Sunday 25 July 2010

What Characters Actually Say

Another editing tip, one I've found very useful with characters. I first discovered this with Adam in Adultery for Beginners. I couldn't get a grip on his character at all; I wanted him to be kind and sympathetic but I could see he was coming across as simply wet. I didn't got to a purely Method drama school, but we'd had the classes based on Stanislavski's techniques, so one day I tried looking at what Adam said which is the first step a Method actor would take when looking at their role.

I copied all the scenes he was in into a separate document, then deleted everything that wasn't an actual bit of his dialogue. That left me with what he actually said.

Then I repeated the process, but this time left only comments that other people said about him, and deleted the rest.

I discovered that Adam often asked questions, and used a lot of qualifiers in his speech, for example, "I think it's X", or "I've heard it might be" or "Do you think it could have anything to do with...?" According to linguistics expert Deborah Tannen and various other psychologists, men talk in statements, not questions, and use qualifiers less often than women. In other words, Adam was coming across as wet because he talked like a woman.

And what other people said about him confirmed that. He was nice, kind, gentle...all of which are good things, but not exactly butch.

So I rewrote Adam. Not just what he said, but how he said it, and what people said about him. He did blokey things like play poker and go down black ski runs (yes, yes, I know women do these things too but they're more blokey than embroidery, for example). He was still nice, kind and gentle, but was more decisive, more quirky, more self-determined. And he stopped asking all those interminable questions.

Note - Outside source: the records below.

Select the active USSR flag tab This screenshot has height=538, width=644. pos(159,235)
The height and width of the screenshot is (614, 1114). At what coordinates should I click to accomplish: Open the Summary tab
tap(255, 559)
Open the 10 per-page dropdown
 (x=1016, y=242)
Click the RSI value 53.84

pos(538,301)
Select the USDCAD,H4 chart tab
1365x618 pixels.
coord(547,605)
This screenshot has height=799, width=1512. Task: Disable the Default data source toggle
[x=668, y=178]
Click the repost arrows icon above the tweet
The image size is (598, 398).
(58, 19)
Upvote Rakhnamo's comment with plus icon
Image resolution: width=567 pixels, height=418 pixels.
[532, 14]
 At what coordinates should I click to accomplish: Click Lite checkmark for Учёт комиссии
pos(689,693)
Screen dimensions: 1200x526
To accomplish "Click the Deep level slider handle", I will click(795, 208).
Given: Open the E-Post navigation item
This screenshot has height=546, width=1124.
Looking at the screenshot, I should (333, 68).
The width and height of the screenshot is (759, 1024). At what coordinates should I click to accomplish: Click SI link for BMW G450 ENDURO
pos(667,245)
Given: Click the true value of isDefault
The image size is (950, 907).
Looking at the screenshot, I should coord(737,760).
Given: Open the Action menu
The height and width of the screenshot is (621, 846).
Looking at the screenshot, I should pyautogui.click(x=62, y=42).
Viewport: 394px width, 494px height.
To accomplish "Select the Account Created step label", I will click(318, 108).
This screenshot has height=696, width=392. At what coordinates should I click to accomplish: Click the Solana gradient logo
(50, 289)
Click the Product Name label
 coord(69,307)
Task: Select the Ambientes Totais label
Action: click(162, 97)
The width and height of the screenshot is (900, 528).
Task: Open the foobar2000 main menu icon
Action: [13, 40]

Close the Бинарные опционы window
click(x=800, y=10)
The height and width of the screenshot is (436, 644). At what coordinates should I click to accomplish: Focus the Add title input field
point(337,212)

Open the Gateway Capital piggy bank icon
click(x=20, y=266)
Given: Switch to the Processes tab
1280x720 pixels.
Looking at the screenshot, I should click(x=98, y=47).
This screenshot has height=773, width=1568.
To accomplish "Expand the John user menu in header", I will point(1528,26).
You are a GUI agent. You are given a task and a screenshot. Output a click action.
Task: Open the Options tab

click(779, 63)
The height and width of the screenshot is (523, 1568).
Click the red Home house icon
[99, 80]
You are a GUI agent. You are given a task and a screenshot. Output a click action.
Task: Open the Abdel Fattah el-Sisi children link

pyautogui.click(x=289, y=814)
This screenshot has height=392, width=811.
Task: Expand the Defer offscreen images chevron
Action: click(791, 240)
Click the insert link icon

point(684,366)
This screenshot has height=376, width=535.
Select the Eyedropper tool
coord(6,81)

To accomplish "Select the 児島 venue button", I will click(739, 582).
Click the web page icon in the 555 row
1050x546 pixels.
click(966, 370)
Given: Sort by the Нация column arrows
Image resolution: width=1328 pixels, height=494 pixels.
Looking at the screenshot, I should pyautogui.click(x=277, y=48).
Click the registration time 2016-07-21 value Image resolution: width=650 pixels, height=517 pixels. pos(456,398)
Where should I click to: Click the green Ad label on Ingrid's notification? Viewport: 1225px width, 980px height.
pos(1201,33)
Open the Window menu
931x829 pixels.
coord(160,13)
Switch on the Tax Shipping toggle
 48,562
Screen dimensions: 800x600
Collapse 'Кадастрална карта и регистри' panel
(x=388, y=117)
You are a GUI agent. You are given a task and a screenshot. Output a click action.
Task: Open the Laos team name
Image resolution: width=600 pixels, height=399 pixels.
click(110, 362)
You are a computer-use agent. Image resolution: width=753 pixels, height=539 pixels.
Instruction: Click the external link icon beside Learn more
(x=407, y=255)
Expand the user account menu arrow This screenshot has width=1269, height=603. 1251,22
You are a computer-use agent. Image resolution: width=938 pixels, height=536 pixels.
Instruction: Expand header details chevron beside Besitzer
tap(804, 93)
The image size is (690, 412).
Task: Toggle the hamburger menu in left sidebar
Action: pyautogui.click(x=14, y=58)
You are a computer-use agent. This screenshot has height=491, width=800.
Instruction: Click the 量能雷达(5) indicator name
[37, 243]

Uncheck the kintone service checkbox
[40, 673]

At last! I've got my finger out and have committed to running some day courses:
Writing a Novel - 31st July in Bath and 18th September in Truro
Getting a Novel Published - 1st August in Bath and 19th September in Truro
Contact me on sarah@sarahduncan.co.uk for more info...

2 comments:

Anonymous said...

What a fantastic tip. Must remember this, because it's crucial to get the balance just right with heroes (not too alpha, not too wet). I wonder what other acting methods could translate into writing...
Johanna.

Sarah Duncan said...

Glad it helped Johanna. I use quite a things I learnt at drama school in the writing, so will add them over them coming weeks.